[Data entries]
......
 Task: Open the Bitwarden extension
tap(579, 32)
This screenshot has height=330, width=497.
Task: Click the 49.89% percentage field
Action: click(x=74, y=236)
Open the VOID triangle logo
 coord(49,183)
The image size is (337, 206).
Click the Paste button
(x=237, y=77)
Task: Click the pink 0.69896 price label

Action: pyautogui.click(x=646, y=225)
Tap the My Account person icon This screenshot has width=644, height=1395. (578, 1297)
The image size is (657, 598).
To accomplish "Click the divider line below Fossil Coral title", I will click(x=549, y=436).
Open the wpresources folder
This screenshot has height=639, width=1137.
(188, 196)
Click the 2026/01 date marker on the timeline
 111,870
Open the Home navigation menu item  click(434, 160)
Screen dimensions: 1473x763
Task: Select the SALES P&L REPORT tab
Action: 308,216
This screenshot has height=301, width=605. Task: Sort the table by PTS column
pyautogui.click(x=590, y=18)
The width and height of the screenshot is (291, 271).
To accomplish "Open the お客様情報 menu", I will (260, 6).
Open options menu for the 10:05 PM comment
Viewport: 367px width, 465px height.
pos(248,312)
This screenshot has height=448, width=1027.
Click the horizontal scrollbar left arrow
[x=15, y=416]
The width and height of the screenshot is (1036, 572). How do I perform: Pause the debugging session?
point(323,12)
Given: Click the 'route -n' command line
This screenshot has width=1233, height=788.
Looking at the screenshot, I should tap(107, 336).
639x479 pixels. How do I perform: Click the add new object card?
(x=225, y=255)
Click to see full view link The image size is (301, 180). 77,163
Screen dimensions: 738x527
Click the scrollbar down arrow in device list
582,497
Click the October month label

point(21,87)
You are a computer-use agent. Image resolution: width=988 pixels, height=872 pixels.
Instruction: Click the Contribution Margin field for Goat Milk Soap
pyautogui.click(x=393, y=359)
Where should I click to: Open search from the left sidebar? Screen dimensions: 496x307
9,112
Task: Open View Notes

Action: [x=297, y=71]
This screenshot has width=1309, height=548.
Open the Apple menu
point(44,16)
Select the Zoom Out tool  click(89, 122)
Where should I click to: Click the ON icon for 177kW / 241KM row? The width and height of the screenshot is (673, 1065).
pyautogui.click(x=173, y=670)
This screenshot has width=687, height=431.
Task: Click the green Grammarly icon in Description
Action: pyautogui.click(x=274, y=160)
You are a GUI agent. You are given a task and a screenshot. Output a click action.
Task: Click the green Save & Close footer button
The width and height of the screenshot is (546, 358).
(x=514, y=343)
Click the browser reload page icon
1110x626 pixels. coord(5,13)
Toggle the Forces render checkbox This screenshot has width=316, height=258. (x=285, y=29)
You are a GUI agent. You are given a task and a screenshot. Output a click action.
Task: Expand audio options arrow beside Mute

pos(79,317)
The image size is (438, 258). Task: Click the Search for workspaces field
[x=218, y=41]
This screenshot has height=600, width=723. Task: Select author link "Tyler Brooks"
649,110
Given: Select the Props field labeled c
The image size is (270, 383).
......
* **Aim of the task**
Write down exactly the line with "This screenshot has height=600, width=723.", then each line after it through the end of the data.

* **Response below**
This screenshot has height=600, width=723. Task: Select author link "Tyler Brooks"
649,110
Given: Select the Props field labeled c
The image size is (270, 383).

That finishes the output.